(Element lookup records)
.....

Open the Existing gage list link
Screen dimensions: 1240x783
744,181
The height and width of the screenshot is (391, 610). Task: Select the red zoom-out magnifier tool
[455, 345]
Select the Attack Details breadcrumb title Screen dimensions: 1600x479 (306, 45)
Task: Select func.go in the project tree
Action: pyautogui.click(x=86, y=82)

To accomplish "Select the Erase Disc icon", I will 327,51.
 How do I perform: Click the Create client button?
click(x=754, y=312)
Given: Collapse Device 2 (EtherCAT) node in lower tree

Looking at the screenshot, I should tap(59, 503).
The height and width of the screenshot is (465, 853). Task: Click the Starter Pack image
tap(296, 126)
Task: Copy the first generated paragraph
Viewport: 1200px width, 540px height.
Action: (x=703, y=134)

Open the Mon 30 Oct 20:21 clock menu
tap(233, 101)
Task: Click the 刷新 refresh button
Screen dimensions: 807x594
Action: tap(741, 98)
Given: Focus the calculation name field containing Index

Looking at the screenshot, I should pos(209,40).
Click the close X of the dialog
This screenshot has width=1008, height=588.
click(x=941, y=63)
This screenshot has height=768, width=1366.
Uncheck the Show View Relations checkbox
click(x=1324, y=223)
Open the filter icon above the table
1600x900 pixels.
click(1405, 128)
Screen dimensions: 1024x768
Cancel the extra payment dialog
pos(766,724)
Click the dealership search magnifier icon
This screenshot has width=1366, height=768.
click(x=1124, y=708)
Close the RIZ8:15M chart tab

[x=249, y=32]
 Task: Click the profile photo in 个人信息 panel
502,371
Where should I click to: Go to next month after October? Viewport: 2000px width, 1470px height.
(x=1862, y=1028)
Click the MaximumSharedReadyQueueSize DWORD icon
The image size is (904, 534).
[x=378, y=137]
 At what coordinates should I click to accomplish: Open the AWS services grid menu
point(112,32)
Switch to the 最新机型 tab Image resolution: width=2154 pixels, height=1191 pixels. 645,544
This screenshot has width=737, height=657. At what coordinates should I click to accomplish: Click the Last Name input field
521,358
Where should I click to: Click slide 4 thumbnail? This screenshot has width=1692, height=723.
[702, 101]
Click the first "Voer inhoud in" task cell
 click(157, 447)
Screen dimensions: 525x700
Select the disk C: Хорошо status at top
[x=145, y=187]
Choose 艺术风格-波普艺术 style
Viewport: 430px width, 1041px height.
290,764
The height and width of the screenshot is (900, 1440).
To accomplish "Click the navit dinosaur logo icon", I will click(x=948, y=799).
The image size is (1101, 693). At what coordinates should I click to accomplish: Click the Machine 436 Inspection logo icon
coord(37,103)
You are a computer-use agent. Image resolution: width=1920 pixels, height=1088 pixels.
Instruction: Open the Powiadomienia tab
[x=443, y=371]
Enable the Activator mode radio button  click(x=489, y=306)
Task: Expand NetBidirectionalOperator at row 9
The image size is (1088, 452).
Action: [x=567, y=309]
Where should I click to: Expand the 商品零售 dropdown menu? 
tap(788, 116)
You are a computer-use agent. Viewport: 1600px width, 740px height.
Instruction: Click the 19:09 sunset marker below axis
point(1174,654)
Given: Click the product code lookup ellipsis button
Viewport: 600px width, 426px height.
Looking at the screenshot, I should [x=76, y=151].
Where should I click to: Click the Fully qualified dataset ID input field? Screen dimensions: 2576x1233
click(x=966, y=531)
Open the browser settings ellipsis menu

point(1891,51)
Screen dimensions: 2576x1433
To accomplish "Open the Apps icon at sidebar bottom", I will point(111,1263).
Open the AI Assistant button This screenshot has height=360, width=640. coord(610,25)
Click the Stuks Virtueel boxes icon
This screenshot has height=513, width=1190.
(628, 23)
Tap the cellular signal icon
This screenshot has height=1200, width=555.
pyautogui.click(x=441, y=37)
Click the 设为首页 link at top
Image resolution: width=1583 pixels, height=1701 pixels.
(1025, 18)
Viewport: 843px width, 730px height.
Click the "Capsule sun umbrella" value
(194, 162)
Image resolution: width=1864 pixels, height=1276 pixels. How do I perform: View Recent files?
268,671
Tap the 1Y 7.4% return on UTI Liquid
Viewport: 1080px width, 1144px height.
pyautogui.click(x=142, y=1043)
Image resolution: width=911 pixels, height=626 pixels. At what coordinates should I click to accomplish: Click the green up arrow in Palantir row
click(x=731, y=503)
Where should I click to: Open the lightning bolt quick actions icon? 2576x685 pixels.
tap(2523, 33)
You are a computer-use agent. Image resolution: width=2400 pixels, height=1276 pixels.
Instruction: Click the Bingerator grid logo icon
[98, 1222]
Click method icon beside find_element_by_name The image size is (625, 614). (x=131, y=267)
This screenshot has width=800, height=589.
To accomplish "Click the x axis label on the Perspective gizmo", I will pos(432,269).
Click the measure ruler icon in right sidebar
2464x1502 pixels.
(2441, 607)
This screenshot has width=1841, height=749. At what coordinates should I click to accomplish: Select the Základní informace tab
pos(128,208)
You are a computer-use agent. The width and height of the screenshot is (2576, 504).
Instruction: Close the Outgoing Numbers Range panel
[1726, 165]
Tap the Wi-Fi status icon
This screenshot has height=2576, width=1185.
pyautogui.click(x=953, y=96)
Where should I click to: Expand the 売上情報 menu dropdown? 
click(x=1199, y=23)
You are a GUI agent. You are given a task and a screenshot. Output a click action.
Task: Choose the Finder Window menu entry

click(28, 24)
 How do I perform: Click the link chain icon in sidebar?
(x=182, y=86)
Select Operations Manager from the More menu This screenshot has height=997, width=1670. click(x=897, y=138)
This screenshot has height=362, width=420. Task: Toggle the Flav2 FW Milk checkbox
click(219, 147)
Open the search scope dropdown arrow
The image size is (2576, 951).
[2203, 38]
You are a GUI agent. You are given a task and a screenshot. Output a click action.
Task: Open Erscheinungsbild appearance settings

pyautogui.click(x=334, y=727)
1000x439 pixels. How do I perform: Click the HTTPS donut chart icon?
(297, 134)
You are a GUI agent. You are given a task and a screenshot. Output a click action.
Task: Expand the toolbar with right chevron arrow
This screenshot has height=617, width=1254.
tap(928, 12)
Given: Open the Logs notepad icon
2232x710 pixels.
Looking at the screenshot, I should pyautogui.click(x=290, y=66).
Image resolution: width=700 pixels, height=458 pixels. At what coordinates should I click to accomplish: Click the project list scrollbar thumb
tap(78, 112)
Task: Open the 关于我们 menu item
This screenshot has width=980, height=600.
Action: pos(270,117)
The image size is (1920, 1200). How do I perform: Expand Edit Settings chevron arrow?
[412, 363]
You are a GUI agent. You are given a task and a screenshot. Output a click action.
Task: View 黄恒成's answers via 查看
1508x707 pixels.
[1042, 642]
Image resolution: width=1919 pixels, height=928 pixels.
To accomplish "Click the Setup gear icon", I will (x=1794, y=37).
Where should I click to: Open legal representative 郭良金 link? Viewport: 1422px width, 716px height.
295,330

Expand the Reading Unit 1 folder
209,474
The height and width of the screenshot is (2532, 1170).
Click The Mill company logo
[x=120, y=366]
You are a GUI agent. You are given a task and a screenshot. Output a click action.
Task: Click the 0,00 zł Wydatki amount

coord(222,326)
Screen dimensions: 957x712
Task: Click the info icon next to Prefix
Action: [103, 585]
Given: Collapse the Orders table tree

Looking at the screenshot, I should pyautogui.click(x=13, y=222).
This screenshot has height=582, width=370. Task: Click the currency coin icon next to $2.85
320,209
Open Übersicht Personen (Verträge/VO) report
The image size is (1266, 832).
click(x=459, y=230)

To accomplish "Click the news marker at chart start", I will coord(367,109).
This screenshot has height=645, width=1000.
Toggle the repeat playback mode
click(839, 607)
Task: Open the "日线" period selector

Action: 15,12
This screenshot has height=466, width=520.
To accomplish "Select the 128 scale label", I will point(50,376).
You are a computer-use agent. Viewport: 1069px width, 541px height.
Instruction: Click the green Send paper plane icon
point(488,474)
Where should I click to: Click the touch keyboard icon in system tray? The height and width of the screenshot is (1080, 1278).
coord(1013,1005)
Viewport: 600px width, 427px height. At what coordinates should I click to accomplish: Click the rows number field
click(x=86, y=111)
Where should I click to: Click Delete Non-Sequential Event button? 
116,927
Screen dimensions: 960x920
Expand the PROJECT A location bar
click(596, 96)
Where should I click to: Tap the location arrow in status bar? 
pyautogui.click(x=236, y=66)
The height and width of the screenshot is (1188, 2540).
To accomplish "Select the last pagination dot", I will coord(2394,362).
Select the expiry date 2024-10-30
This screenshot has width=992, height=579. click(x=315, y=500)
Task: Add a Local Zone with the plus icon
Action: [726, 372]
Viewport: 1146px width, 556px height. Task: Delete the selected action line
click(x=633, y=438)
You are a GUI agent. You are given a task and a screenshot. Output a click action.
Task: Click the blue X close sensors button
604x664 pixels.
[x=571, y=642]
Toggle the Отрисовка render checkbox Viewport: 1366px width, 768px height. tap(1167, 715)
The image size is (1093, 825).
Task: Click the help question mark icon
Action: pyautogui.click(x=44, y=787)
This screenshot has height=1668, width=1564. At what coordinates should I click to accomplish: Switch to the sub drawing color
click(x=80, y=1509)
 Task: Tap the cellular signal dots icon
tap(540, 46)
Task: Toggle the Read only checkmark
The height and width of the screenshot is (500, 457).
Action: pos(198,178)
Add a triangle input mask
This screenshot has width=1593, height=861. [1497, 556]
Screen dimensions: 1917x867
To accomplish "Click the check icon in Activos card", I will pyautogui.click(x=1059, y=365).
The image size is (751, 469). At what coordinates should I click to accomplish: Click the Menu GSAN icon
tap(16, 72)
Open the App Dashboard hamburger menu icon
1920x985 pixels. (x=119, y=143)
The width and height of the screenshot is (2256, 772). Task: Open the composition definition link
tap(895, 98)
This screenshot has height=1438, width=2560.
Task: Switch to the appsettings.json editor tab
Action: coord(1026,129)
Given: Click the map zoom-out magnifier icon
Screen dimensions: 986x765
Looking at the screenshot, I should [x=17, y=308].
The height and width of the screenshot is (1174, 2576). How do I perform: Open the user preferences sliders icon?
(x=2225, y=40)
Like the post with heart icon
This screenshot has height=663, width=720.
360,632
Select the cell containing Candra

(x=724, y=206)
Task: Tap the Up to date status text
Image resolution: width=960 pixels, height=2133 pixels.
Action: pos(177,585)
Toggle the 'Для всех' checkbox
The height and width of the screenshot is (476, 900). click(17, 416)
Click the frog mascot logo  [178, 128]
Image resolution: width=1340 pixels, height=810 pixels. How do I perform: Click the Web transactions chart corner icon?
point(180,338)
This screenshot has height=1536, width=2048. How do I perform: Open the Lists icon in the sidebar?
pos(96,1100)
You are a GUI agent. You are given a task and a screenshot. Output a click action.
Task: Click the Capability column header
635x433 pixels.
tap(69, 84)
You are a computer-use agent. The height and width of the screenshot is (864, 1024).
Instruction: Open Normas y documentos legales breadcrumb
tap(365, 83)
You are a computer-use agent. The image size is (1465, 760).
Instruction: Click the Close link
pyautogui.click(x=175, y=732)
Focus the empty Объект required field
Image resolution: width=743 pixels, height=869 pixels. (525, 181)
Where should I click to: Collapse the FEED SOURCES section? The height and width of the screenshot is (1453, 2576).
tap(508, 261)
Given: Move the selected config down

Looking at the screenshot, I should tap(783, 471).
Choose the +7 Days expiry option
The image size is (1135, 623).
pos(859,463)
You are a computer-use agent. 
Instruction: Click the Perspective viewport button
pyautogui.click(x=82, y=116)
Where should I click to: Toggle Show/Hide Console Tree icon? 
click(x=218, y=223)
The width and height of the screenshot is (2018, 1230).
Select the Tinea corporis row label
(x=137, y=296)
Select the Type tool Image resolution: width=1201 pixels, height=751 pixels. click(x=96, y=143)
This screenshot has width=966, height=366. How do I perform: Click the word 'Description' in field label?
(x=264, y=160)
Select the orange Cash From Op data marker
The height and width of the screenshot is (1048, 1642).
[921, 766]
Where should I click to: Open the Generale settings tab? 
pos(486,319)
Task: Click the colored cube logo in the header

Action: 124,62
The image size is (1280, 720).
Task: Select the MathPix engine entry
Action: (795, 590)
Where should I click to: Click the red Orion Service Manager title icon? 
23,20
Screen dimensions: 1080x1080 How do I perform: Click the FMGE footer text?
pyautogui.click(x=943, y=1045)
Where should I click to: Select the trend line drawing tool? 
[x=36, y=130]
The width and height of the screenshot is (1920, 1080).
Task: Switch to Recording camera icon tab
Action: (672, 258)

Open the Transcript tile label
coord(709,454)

.....

- [Problem statement]
Reproduce the lines above verbatim, starting at the line that contains "Given: Collapse Device" and ending after the line that contains "click(1405, 128)".

- [Solution to this exercise]
Given: Collapse Device 2 (EtherCAT) node in lower tree

Looking at the screenshot, I should tap(59, 503).
The height and width of the screenshot is (465, 853). Task: Click the Starter Pack image
tap(296, 126)
Task: Copy the first generated paragraph
Viewport: 1200px width, 540px height.
Action: (x=703, y=134)

Open the Mon 30 Oct 20:21 clock menu
tap(233, 101)
Task: Click the 刷新 refresh button
Screen dimensions: 807x594
Action: tap(741, 98)
Given: Focus the calculation name field containing Index

Looking at the screenshot, I should pos(209,40).
Click the close X of the dialog
This screenshot has width=1008, height=588.
click(x=941, y=63)
This screenshot has height=768, width=1366.
Uncheck the Show View Relations checkbox
click(x=1324, y=223)
Open the filter icon above the table
1600x900 pixels.
click(1405, 128)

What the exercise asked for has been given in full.